Being a victim of sexual abuse Strict sexual upbringing and education Traumatic sexual experiences Traumatic masturbation and pornography addiction (masturbations done with the fear of getting caught at a young age and anxieties created by exaggerated sexual relations in the pornography industry) These can lead to psychological or sexual traumas, causing lifelong premature ejaculation.
• Organic causes of premature ejaculation:
Diabetes Hormonal factors (irregularities in oxytocin, luteinizing hormone, prolactin, and thyroid hormones) Prostate and urinary tract inflammation Sexually transmitted diseases Deficiency of serotonin, dopamine, and chemicals creating sexual desire in the brain Excessive sensitivity of the penis head Having undergone a faulty circumcision process Depression Erection problems Additionally, I would like to clarify a frequently asked question by my patients. There is no correlation between penis size and ejaculation time.

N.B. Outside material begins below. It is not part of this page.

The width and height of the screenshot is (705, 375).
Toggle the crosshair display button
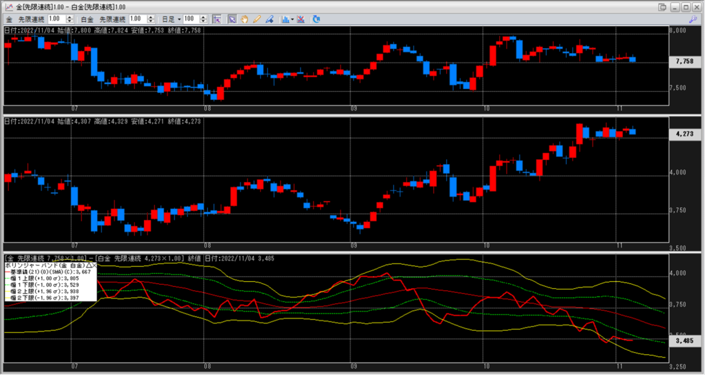[215, 19]
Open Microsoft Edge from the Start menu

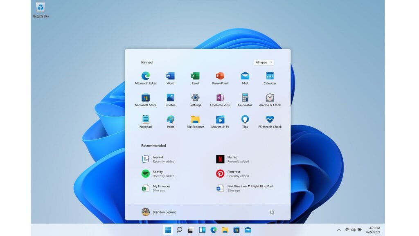[x=146, y=77]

We often see the following symptoms in individuals who consult the clinic with premature ejaculation:
Patients with the symptoms mentioned above must be examined by a urology and andrology specialist. To diagnose premature ejaculation, the doctor takes a detailed history. At this time, the patient's additional diseases and medications are also questioned. Additionally, a detailed urological examination is conducted along with a general physical examination. If the doctor suspects an underlying organic cause, laboratory tests may be utilized.
While erection is an uncontrollable phenomenon, it is a medically known fact that ejaculation can be controlled by the individual. However, there is a problem in this control mechanism in individuals with premature ejaculation complaints. To improve this, it is recommended to perform exercises that will develop the muscles controlling ejaculation and use devices designed to enhance the self-control mechanism. Also, creams or thick-textured condoms can be used to reduce the sensitivity of the penis head. However, if all these suggestions do not work or the problem persists, it is necessary to benefit from treatment options.

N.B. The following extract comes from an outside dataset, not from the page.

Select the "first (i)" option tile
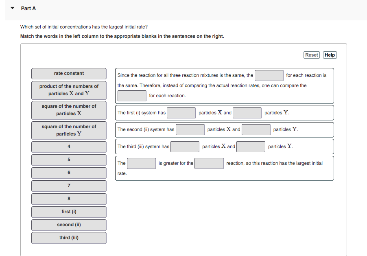The height and width of the screenshot is (256, 367). 68,212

If left untreated, premature ejaculation can lead to permanent psychological and sexual problems in an individual. There are even many couples known to have divorced due to premature ejaculation. The first step in the treatment of premature ejaculation is for the patient to visit a urology and andrology specialist without feeling ashamed or hesitant. With the innovations emerged in recent years, very encouraging results can be achieved in treatments. Medication treatment can be applied to patients who do not benefit from behavioral therapies. Penile filler treatment is a very successful treatment method for patients who do not benefit from medication treatment or have excessive sensitivity problems in the penis head.